Texte extrait:
L’Union générale, après la Banque de Lyon et de la Loire, subit les dures conditions de la lutte ; vaincue, elle ne peut plus espérer reprendre un jour le rôle qu’elle a joué de 1879 à 1882 sur la scène financière. Mais qu’y a-t-il de changé dans les conditions générales de la vie économique du pays? Si l’action du Crédit foncier a fléchi de 150 francs, cet établissement n’en voit pas moins s’augmenter constamment le montant des prêts qu’il fait aux propriétaires et aux communes. Les chemins de fer n’ont jamais eu un trafic plus actif; toutes les entreprises industrielles se développent avec une merveilleuse rapidité. Si la période des primas exagérées est close, nos grands établissemens de crédit n’en procéderont pas moins à l’éclosion des affaires qu’ils ont en préparation; ils s’adresseront un peu moins à la spéculation, un peu plus à l’épargne, et les créations sérieuses n’en souffriront pas.

Données de l'exercice:
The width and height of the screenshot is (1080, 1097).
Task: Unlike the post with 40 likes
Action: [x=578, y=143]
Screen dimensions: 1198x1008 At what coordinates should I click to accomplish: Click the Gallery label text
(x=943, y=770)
...
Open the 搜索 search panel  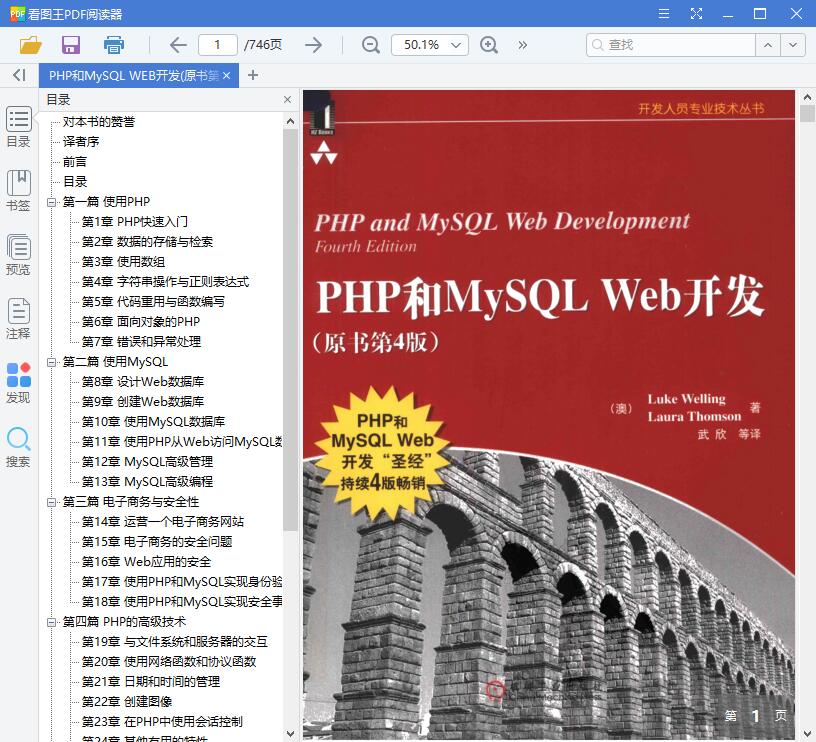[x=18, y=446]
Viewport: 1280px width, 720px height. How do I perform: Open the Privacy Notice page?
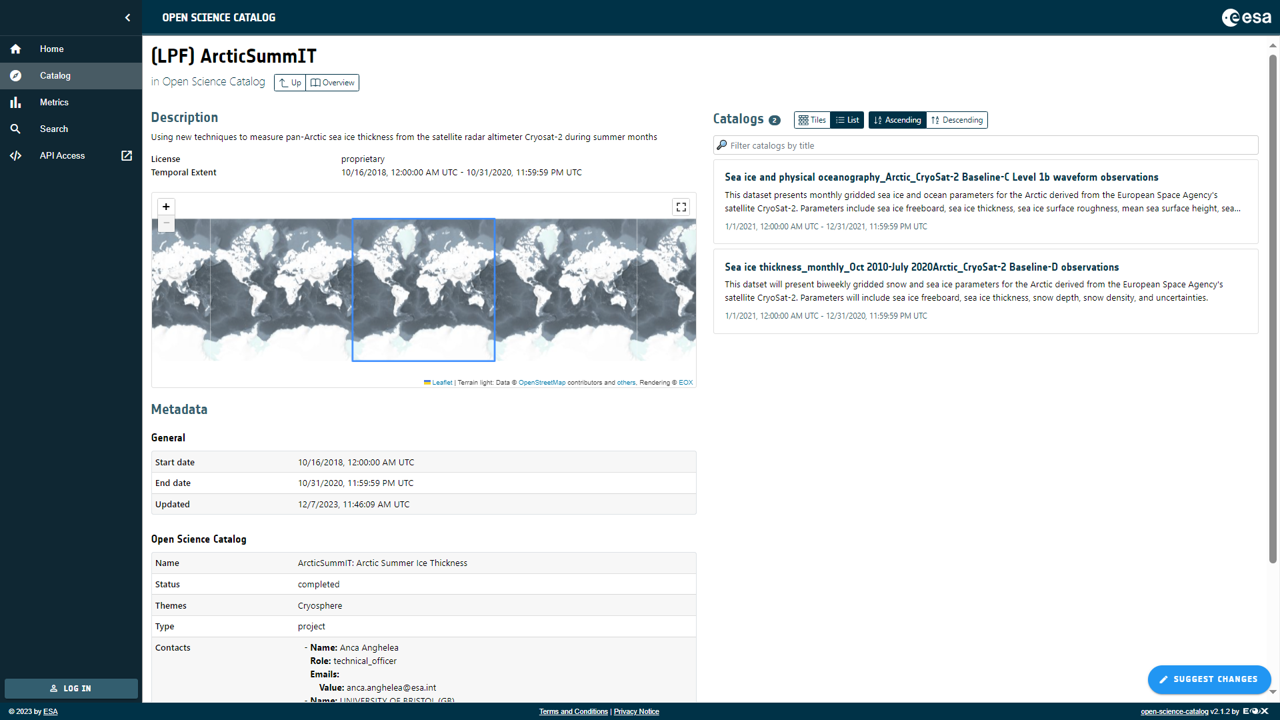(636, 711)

Exercice écrit 1: Réécris en tableau Markdown les lignes des enregistrements, de la ligne avec "The width and" jusqu'à la ligne avec "(x=943, y=770)", sans les lignes vides. Le tableau aura deux colonnes, « Numéro » pour le numéro de rang et « Ligne » pour la ligne elle-même.
Exercice écrit 2: Prolonge le texte sur l'Union générale et la vie économique du pays à partir de l'endroit où il s'arrête.

Réponse écrite 1:
| Numéro | Ligne |
|---|---|
| 1 | The width and height of the screenshot is (1080, 1097). |
| 2 | Task: Unlike the post with 40 likes |
| 3 | Action: [x=578, y=143] |
| 4 | Screen dimensions: 1198x1008 At what coordinates should I click to accomplish: Click the Gallery label text |
| 5 | (x=943, y=770) |

Réponse écrite 2:
La guérison du marché commencera par le relèvement de nos fonds publics. La solidité des rentes a été la consolation du monde financier pendant les journées d’épreuve. Si vraiment le programme financier du nouveau ministère se résume, comme on l’a dit, en ces trois négations : ni émission, ni conversion, ni rachat, le 5 pour 100 va ressaisir la direction du marché, et la hausse de ce fonds favorisera la reprise des bonnes valeurs. Seulement il n’est que trop évident que tout mouvement de hausse sera intempestif, tant que la situation de la place ne sera pas entièrement liquidée, et que ce n’est, par conséquent, pas en quelques jours que pourra se produire l’amélioration que nous aimons à prévoir.